▶ EXERCISE MATERIALS:

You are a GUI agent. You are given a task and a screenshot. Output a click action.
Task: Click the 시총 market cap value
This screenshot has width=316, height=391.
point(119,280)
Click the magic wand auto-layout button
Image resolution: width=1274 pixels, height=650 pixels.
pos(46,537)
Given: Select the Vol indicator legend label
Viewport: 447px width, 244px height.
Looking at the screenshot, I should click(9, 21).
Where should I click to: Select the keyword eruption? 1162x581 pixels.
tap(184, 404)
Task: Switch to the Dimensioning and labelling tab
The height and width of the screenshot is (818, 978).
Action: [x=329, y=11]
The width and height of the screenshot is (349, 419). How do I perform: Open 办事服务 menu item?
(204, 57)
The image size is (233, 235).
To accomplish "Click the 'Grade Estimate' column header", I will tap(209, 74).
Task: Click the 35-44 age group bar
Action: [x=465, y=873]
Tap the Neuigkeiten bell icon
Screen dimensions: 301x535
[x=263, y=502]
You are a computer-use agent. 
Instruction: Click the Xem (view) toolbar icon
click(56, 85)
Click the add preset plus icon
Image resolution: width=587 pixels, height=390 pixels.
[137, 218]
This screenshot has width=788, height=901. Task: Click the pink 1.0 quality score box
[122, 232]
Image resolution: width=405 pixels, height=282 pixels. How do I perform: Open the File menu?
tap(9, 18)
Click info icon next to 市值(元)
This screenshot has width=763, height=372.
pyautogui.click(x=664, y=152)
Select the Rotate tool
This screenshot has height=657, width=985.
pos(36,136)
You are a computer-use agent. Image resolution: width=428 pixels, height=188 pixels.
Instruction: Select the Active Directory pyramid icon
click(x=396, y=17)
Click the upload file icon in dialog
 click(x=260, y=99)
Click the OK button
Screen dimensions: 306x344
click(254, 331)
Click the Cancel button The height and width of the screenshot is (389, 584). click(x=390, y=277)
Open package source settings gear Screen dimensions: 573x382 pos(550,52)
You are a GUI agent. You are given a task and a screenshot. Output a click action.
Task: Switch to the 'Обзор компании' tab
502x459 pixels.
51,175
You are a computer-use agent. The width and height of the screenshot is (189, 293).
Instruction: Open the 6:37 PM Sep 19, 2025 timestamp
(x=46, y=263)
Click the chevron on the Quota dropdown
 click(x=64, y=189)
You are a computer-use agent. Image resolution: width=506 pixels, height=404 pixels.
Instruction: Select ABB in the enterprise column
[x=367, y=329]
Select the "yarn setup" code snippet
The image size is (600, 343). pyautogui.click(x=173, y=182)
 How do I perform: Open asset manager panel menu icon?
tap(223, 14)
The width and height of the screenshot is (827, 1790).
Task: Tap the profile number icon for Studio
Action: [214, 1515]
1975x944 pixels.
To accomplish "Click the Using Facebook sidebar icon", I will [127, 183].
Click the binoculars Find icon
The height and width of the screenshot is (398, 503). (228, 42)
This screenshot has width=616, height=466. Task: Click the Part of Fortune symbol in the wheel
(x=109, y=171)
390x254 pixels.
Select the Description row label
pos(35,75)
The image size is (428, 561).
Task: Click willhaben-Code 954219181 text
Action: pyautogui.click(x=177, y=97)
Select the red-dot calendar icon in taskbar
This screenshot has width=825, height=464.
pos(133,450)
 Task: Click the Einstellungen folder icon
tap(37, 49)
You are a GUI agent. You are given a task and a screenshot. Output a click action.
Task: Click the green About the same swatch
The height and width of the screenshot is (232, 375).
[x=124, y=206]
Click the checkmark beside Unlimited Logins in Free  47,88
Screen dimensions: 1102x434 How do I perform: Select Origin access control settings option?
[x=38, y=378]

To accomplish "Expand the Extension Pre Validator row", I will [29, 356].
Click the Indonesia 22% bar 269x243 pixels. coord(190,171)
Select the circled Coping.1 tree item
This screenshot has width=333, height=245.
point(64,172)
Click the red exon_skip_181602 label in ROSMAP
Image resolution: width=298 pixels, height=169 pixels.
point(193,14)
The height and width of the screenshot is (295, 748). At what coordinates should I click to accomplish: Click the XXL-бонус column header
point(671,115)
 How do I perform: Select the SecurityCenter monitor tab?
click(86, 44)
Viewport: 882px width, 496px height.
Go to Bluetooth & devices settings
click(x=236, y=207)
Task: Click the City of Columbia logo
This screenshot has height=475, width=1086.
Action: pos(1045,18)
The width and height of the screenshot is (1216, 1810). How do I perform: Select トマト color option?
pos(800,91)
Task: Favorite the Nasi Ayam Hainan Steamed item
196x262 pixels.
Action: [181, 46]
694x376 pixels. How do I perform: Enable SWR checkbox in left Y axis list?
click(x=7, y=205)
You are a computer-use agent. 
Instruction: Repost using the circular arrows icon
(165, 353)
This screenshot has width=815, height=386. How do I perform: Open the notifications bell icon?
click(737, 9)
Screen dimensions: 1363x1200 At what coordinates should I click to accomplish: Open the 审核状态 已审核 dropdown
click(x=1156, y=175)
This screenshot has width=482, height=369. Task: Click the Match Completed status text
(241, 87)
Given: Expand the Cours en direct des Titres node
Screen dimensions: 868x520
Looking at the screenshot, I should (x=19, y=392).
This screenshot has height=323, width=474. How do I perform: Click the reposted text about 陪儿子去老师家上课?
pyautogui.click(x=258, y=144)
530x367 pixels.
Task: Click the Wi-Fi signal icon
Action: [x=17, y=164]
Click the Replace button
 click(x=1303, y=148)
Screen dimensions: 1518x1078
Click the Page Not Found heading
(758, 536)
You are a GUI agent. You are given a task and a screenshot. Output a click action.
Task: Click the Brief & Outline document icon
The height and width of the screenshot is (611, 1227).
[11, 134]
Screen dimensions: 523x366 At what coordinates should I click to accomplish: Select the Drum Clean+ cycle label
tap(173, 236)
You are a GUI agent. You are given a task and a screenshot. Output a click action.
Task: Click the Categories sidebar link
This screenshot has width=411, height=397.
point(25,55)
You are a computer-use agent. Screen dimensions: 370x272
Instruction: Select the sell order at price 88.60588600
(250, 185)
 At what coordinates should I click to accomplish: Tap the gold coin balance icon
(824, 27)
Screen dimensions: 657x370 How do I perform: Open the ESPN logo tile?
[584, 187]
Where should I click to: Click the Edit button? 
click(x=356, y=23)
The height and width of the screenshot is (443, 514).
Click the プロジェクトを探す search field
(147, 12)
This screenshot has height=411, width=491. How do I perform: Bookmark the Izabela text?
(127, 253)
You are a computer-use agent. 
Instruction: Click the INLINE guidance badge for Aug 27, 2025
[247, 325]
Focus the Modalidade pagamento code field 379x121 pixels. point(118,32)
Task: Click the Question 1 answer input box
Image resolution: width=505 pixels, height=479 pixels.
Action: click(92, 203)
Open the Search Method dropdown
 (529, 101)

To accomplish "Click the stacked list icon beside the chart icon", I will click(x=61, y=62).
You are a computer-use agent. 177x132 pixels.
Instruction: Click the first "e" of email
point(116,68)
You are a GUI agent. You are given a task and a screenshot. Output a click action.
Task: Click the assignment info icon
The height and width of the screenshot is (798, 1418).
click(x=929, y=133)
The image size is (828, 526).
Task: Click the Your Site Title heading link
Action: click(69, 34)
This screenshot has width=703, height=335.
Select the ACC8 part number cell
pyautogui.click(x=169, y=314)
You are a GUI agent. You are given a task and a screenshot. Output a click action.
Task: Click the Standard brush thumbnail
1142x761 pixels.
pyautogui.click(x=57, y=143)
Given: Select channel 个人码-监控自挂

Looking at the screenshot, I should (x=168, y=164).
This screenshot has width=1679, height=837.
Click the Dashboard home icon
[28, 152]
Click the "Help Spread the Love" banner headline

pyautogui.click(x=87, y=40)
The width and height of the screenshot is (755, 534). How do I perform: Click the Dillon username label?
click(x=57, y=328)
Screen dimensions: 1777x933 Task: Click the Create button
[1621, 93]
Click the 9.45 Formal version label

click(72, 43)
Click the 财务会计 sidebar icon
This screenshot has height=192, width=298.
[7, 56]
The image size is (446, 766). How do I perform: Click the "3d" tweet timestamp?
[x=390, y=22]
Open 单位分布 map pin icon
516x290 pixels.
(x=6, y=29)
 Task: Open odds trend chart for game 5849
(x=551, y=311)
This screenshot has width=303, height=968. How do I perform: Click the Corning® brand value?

▶ TO DO: Return, word for word, every line from the top of the entries down to the line that holds "Select the Rotate tool", both included.

▶ WRITTEN ANSWER:
You are a GUI agent. You are given a task and a screenshot. Output a click action.
Task: Click the 시총 market cap value
This screenshot has width=316, height=391.
point(119,280)
Click the magic wand auto-layout button
Image resolution: width=1274 pixels, height=650 pixels.
pos(46,537)
Given: Select the Vol indicator legend label
Viewport: 447px width, 244px height.
Looking at the screenshot, I should click(9, 21).
Where should I click to: Select the keyword eruption? 1162x581 pixels.
tap(184, 404)
Task: Switch to the Dimensioning and labelling tab
The height and width of the screenshot is (818, 978).
Action: [x=329, y=11]
The width and height of the screenshot is (349, 419). How do I perform: Open 办事服务 menu item?
(204, 57)
The image size is (233, 235).
To accomplish "Click the 'Grade Estimate' column header", I will tap(209, 74).
Task: Click the 35-44 age group bar
Action: [x=465, y=873]
Tap the Neuigkeiten bell icon
Screen dimensions: 301x535
[x=263, y=502]
You are a computer-use agent. 
Instruction: Click the Xem (view) toolbar icon
click(56, 85)
Click the add preset plus icon
Image resolution: width=587 pixels, height=390 pixels.
[137, 218]
This screenshot has width=788, height=901. Task: Click the pink 1.0 quality score box
[122, 232]
Image resolution: width=405 pixels, height=282 pixels. How do I perform: Open the File menu?
tap(9, 18)
Click info icon next to 市值(元)
This screenshot has width=763, height=372.
pyautogui.click(x=664, y=152)
Select the Rotate tool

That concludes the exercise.